9) In a surprise move, Michigan Gov. Rick Snyder vetoed three voter suppression bills. Needless to say, Republicans weren’t too happy about this unprecedented defection from their nationwide plot to disenfranchise likely Democratic voters.

10) Jonathan Krohn, the erstwhile wunderkind of CPAC’s 2009 conference as a precocious 13-year-old, has now emerged at 17 to denounce conservatism – and his own naivete. Movement bigwigs who once revered him are now calling him vile names and sniffing that they secretly thought all along that he was annoying, condescending, and mindless.

11) On the Fourth, Mittens caved to intense pressure from his puppeteers by revising his views on the “penalty vs. tax” issue yet again, now calling it “a tax” but offering no elaboration. Then a Wall Street Journal op-ed blasted Mitt and his bumbling campaign strategy for “slowly squandering an historic opportunity” by vacillating and obfuscating on issues like health care reform. Flip-Flopper-in-Chief, anyone?

12) And for the grand finale, the right’s wackiest characters genuinely “brought the crazy” during America’s 236th birthday week. El Rushbo dropped another misogynistic bombshell when he replied to a caller opining on the youth vote: “When women got the right to vote is when it all went downhill. Because that’s when votes started being cast with emotion and maternal instinct that government ought to reflect.” (Worry not, dittoheads: Beck’s got his back.
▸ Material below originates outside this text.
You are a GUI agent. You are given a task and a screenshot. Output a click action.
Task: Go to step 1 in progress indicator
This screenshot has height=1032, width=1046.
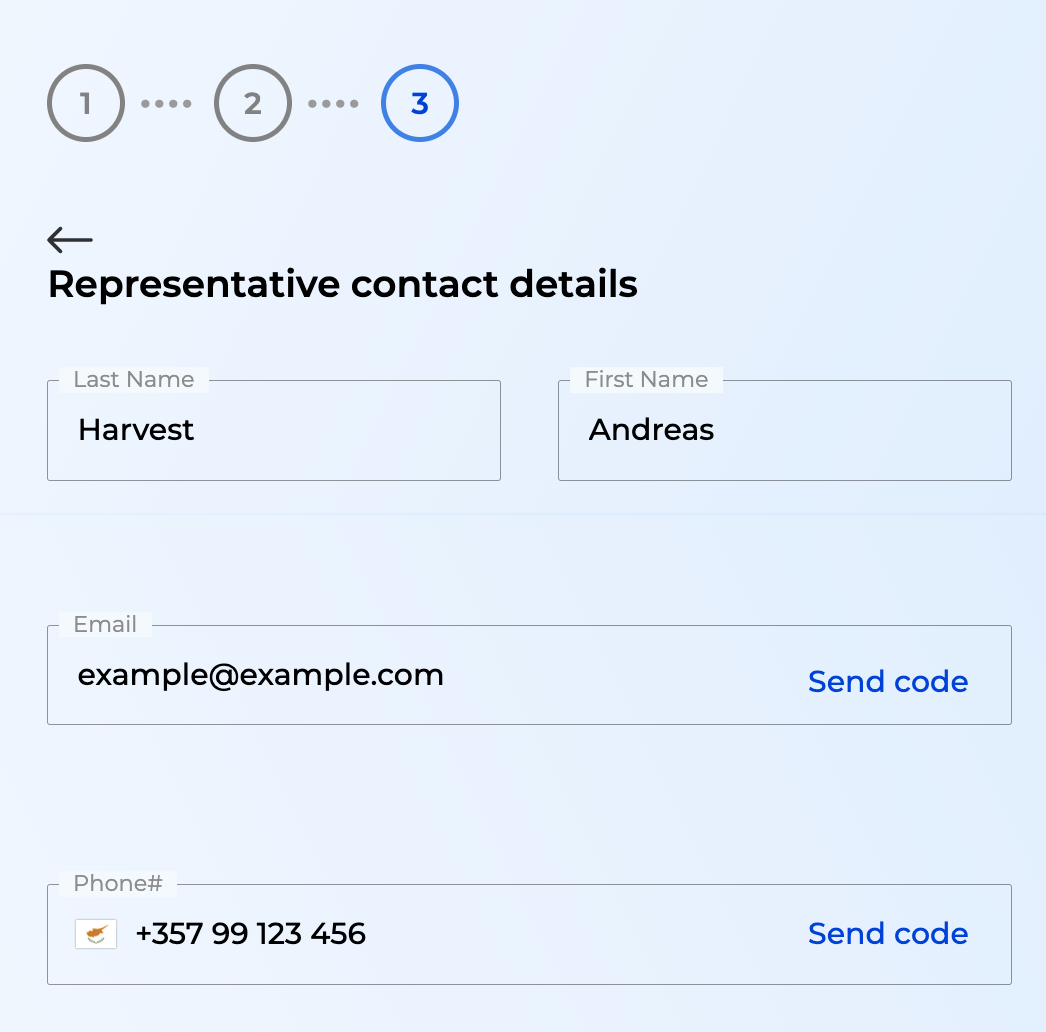tap(86, 103)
The Blaze, Beck’s website, insisted that Rush was merely baiting liberal critics with an old saw written by Ann Coulter – who probably really believes it.) Meanwhile Florida’s favorite Mad Hatter, Rep. Allen “Wild, Wild” West, said at a campaign rally: “I have a great idea. I believe, for personal security, every American should have to go out and buy a Glock 9mm” – an obvious applause line, gun humor for the ideologically challenged. “And if you don’t do it, we’ll tax you,” he added, after his curtain call. (Col. West is not amused by the federal income tax.) “Now I wonder how the liberals will feel about that one.”

I have to hand it to him: That’s one hell of an “individual mandate.” The problem is that it’s about as thoughtless a possible provocation to trigger-happy whack jobs as Dubya jeering, “Bring ‘em on!” at the citizens of a nation we had just occupied in a preemptive war. Or Sarah Palin exhorting the Tea Party faithful, “Don’t retreat, RELOAD!” and using a U.S. map festooned with figurative gun sights to target the districts of congressional Democrats who had voted for the Affordable Care Act – like Arizona’s Gabby Giffords, later shot and gravely injured by a deranged gunman who killed six other people during the same attack.

I’m not implying that the shooter had ever seen Palin’s provocative map; we have no way of knowing what set off his crazed shooting spree. But all we need in this polarized country is more wildly irresponsible NRA rhetoric – or everybody and his grandma packing heat.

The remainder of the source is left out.